Watson commented that there can be benefits to using "more optimized chemistries" for digital PCR, which is one of the reasons RainDance this week announced an agreement with IDT for digital PCR assay reagent optimization.
"So far most work has been done with off-the-shelf real-time PCR master mixes," Watson said. "However, there are cases … [such as] the EGFR T790M [mutation] that are historically hard to design probes for." Working with IDT, he added, RainDance has been able to double the sensitivity of previous digital PCR assays for this mutation.
In a follow-up email to PCR Insider, Watson elaborated that the EGFR T790M assay "is difficult for design reasons as it has an upstream repeat, a SNP, and family member homologs. Yet it is an important mutation target in cancer. Due to the design difficulty, we had previously observed mutant-to-wildtype detectability considerably worse than 1:10,000 (which we consider our cut-off for performance). We have increased this to 1:11,000 with the new IDT design."
Watson added that despite this improvement, "EGFR T790M is still one of our least impressive sensitivities … [and] LifeTech TaqMan probes for other assays have demonstrated some of our best sensitivities for other assays (better than 1:250,000).
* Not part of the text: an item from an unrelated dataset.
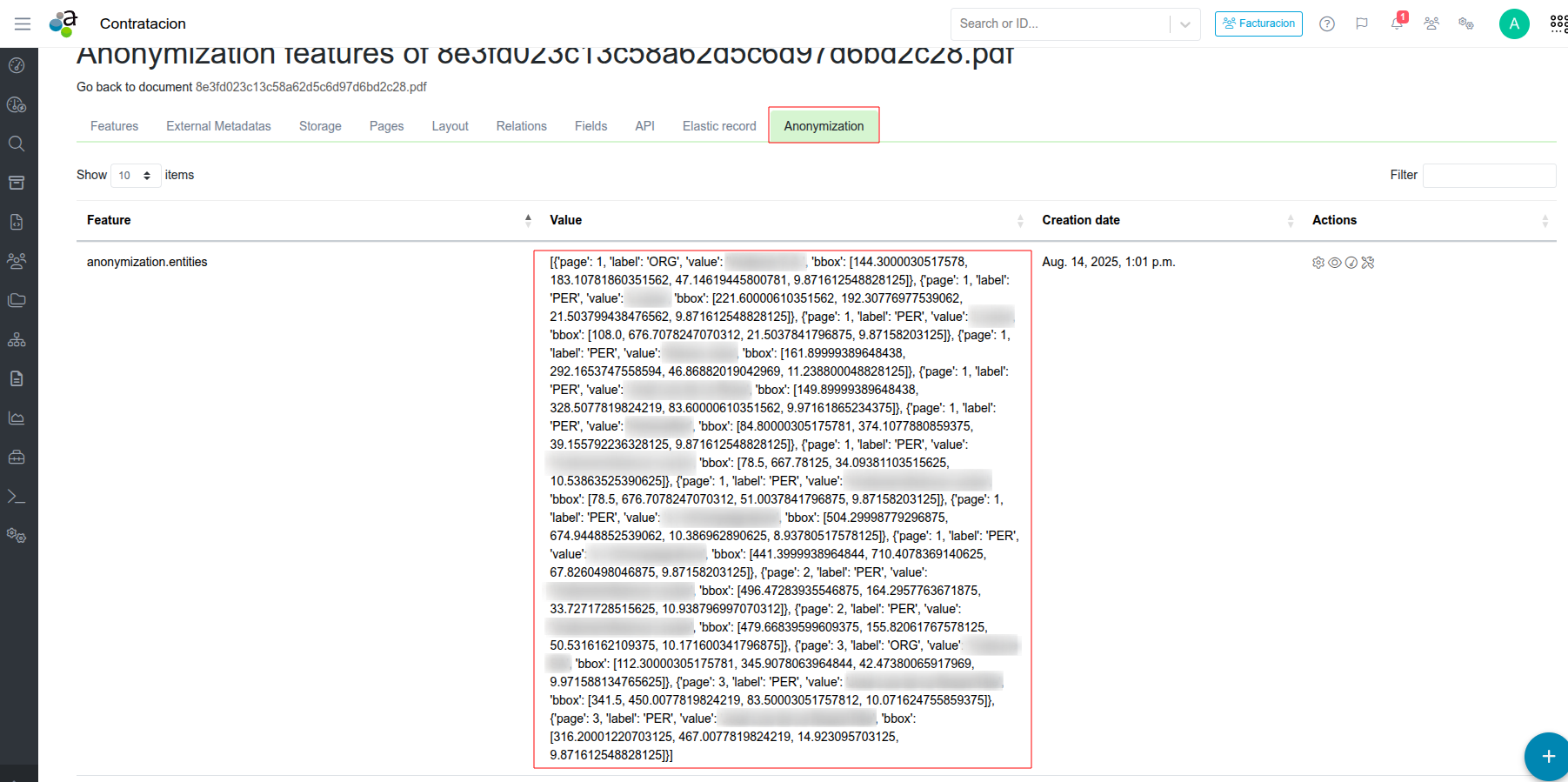
Task: Open the help question mark icon
Action: point(1326,23)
We continue to believe that it is important to have chemistry developments that make digital PCR even better; however our own experience also shows that out-of-the box performance of existing assays is also typically very impressive."
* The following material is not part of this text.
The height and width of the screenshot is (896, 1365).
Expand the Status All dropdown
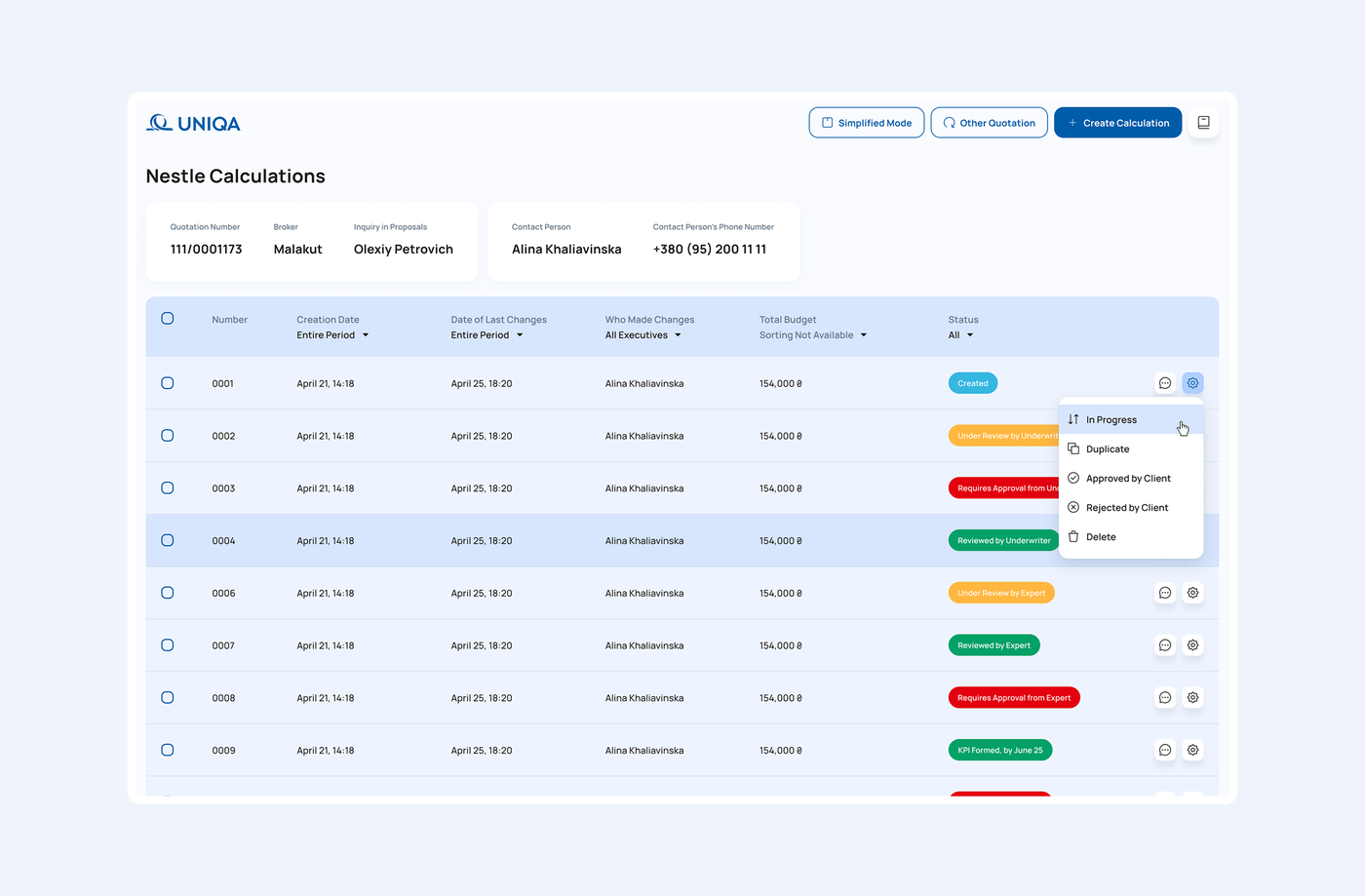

At the conference, Karlin-Neumann said that Bio-Rad has had "a similar experience with a number of cancer mutations, particularly hairpin structures," and that those assays "can improve with improved probe design."
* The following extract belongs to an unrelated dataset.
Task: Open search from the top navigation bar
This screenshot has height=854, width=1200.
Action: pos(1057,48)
Even though the conference primarily showcased the droplet-based digital PCR technologies, a smattering of presentations and posters focused on the utilization of Life Tech's and Fluidigm's microfluidic plate- or chip-based platforms.
In particular, Wendy Winckler, scientific director of the genomics platform at the Broad Institute, which recently opened a single-cell analysis research institute along with Fluidigm, described how her group has been taking single-cell approaches to studying mutations in chronic myelogenous leukemia using Fludigm Dynamic Array technology. In addition, the group is implementing a modified version of Fluidigm's SNPType assays for genotyping, and the company's C1 instrument for single-cell sample prep for downstream gene expression studies.
And Patrizia Paterlini-Bréchot, a professor of cell biology and oncology and director of France's INSERM, described efforts in her laboratory to employ Life Tech's QuantStudio 12K Flex to detect prenatal aneuploidy through genetic analysis of isolated circulating trophoblastic cells. Paterlini-Bréchot underscored the ability of the QuantStudio 12K Flex to combine digital PCR and qPCR analysis on the same system as a major boon for this work.
Commenting on the conference and the comparison of droplet-based systems to plate-based systems such as the QuantStudio 12K Flex, Paul Pickering, head of digital PCR for Life Tech, told PCR Insider that questions remain regarding where digital PCR technology will be applied next and what it will take to move it beyond the early-adopter phase.
"Emulsion PCR has been challenging for the broader research community to get their arms around in the past and it remains to be seen whether it can make the jump this time," Pickering said. "There was healthy debate [at the conference] around the value of reaction numbers; how to handle false positives in rare target applications, where we feel our real-time digital approach excels; and making sure that we as a community don’t promise more than we can deliver … Our experience is that technology needs to be very simple, robust, and reliable to make the jump to widespread adoption, and that appropriately designed chip-based approaches are the best way to achieve this in digital PCR."